On 18 May 2015 at 18:41, Catalin Marinas <catalin.marinas at arm.com> wrote:
> On Mon, May 18, 2015 at 09:58:45AM -0400, Mark Salter wrote:
>> On Mon, 2015-05-18 at 12:11 +0100, Catalin Marinas wrote:
>> > On Thu, May 14, 2015 at 10:22:53AM -0400, Mark Salter wrote:
>> > > There is no guarantee that ACPI tables will be located in RAM linearly
>> > > mapped by the kernel. This could be because UEFI placed them below the
>> > > kernel image or because mem= places them beyond the reach of the linear
>> > > kernel mapping. Even though these tables are outside the linear mapped
>> > > RAM, they still need to be accessed as normal memory in order to support
>> > > unaligned accesses from ACPI code. In this case, the page_is_ram() test
>> > > in acpi_os_ioremap() is not sufficient.
>> >
>> > And can we not simply add the rest of the RAM to the resource list as
>> > "System RAM" without being part of memblock?
>>
>> If it is in "System RAM", then it needs a valid pfn and struct page.
>> Parts of the kernel expect that (page_is_ram(), memory hotplug, etc).
>
> OK, I had the impression that we could get away with this.
>
>> > > Additionally, if the table spans multiple pages, it may fall partially
>> > > within the linear map and partially without. If the table overlaps the
>> > > end of the linear map, the test for whether or not to use the existing
>> > > mapping in ioremap_cache() could lead to a panic when ACPI code tries
>> > > to access the part beyond the end of the linear map.
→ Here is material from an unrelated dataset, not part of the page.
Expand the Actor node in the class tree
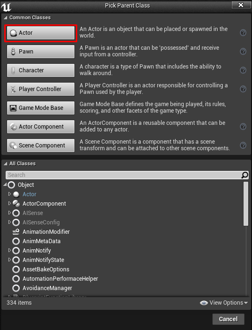[9, 194]
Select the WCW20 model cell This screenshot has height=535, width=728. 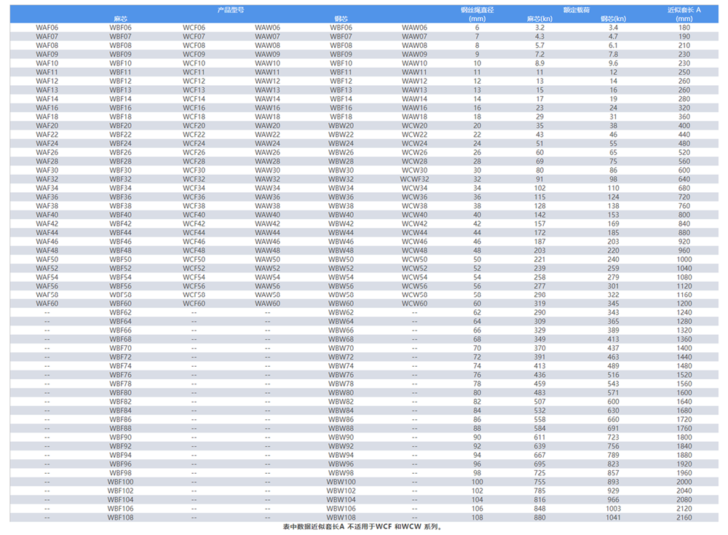(414, 126)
This patch
>> > > attempts to address these problems.
>> >
>> > That's a problem with ioremap_cache() that should be fixed independently.
>>
>> I can submit that separately if you prefer.
>
> Yes, please.
>
>> > Ideally, I'd like to see the ACPI code use different APIs to distinguish
>> > between table access in RAM and device access, so that we don't have to
>> > guess whether the page is RAM or not.
>>
>> I don't think the ACPI code has enough info to make that decision, but
>> I'm not sure honestly.
>
> Do we have a guarantee that UEFI tells the kernel about the whole RAM?
>

Yes, the UEFI memory map must describe all of RAM, no matter how it is
used. I may also describe some MMIO regions, but typically only
regions that it needs itself to implement the UEFI Runtime Services
(e.g., RTC base address, NOR flash for the variable store)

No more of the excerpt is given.